One example is to consume more locally, even though this has challenges of its own. As Boudewijn Tooren states: “We don’t grow macaroni but we all want to eat it from time to time.” In the community of Herenboeren, Boudewijn notices a vast difference in consumption habits. “The ‘light greens’, are the people who do not shy away from buying extra goods at the supermarket. They are overwhelmed by the abundance of our summer harvests and do not always realise that this is the supply for the whole year. The ‘dark greens’ rarely set foot in the supermarket. Instead, they pickle, ferment, and freeze meals for the entire winter. The majority sits somewhere in between these two.” Although Boudewijn would never tell someone to not buy strawberries for a Christmas dessert, the main food system in the Netherlands frustrates him. “We are the second biggest agricultural exporter in the world. We produce food, sell it abroad, and use the money to buy imported food”.
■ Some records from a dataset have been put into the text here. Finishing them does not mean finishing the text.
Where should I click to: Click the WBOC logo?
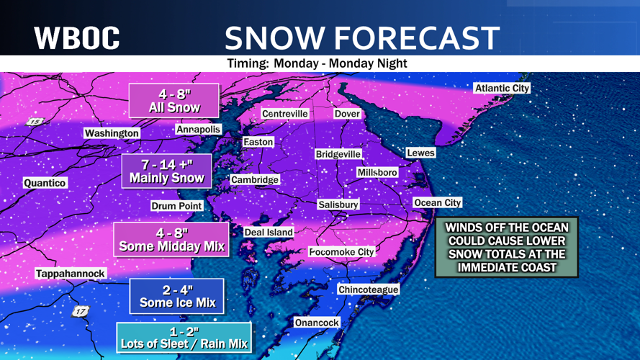click(77, 37)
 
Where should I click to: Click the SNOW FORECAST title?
click(361, 37)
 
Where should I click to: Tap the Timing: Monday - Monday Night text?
click(317, 63)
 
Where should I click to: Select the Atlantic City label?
click(502, 88)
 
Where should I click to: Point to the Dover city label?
click(347, 114)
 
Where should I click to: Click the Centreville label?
click(284, 114)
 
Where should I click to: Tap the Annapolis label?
click(198, 130)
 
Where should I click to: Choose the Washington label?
click(112, 133)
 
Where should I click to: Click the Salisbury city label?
click(338, 204)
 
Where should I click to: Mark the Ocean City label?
click(437, 203)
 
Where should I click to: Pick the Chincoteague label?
click(368, 289)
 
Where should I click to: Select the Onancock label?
click(317, 323)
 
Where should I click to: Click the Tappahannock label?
click(71, 274)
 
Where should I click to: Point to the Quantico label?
click(45, 183)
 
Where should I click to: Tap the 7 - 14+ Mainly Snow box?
click(166, 171)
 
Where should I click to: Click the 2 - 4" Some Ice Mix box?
click(177, 296)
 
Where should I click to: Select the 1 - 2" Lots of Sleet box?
click(184, 337)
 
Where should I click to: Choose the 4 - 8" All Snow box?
click(173, 101)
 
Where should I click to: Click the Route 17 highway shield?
click(80, 312)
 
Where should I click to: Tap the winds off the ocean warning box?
click(507, 248)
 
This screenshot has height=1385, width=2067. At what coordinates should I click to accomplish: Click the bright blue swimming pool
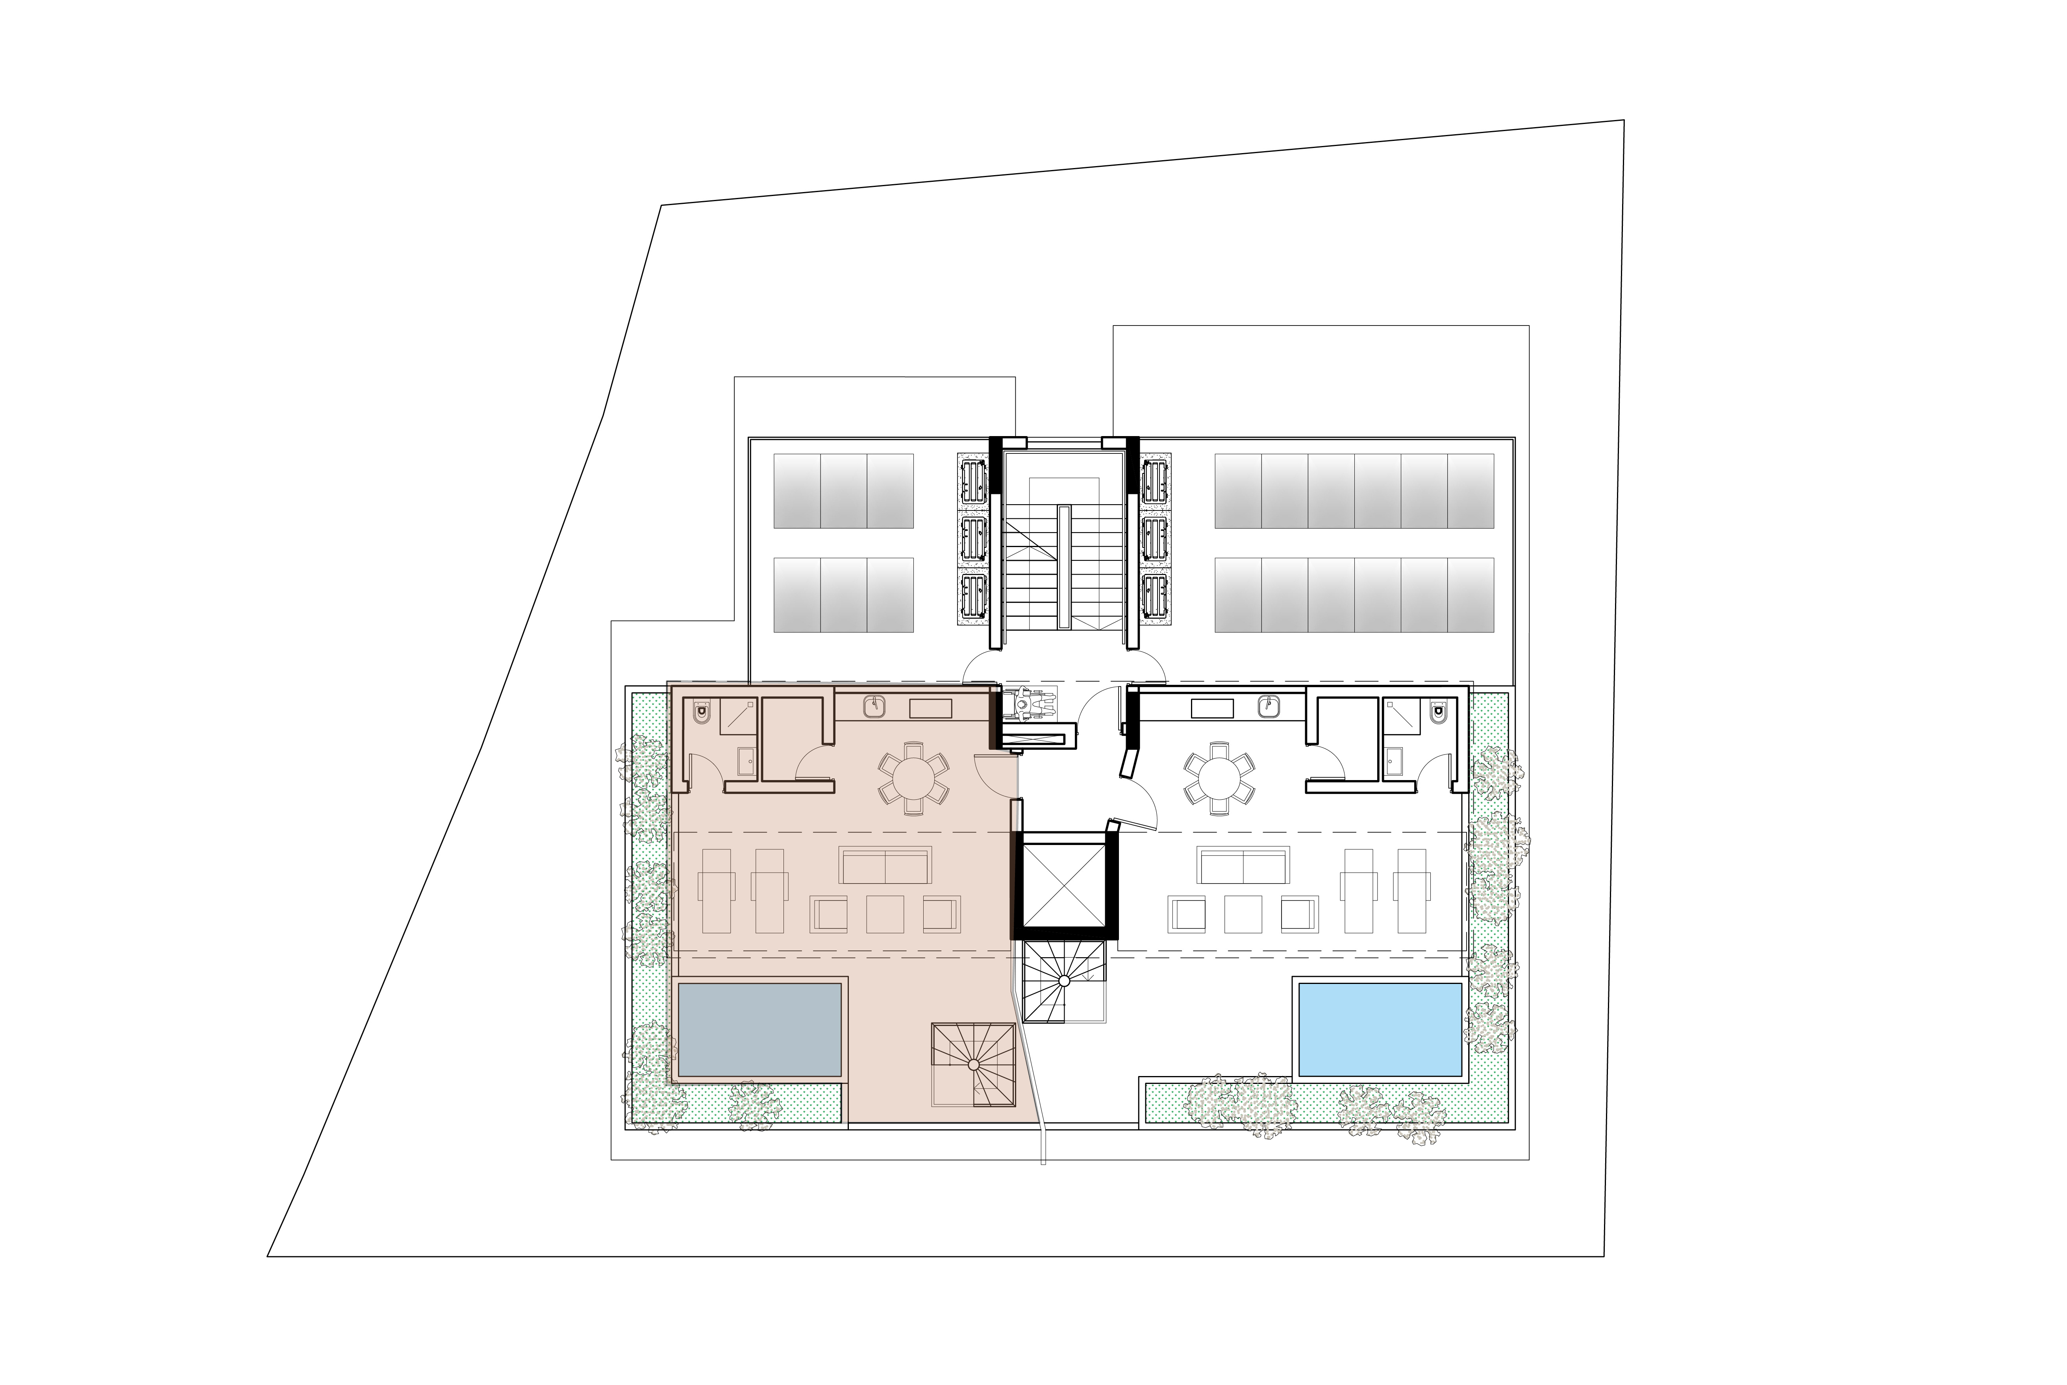[1380, 1029]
If there is any company that knows how to link farmers and consumers with a collective
interest in regenerative agriculture, it is the South Africa-based company ‘Grounded’.
Stephie Mendelsohn, Head of Impact, explains how they see and play their role in the small but quickly growing regenerative agriculture value chains. "The primary area where we aim to have an impact is agro-processing. Food processing companies are the linchpin between regenerative farms and the consumer market. They have a say in how they want their goods to be produced, and as such can nudge farms into regenerative farming practices.” In this way, the regenerative agriculture producers supported by Grounded, have a guaranteed outlet for processing their products. Next to this, Grounded links traders in search of regenerative products, to reliable producers and processors. “Middlemen are often seen as dirty players in the market, but they actually perform an important role in creating important networks that otherwise are difficult to foster. So we work directly with medium-scale, sustainable brands who are looking for honest products. We help them to find their way in the regenerative agriculture value chains, and with the logistics to get regenerative products to consumers.” In regenerative consuming choices, Stephie sees a huge opportunity. “Through conscious consumption, we consciously choose what system to invest our money in. And every rand or euro in the system has a multiplier effect in every link of the chain. It’s similar to what happens in the soil if you really take care of it.”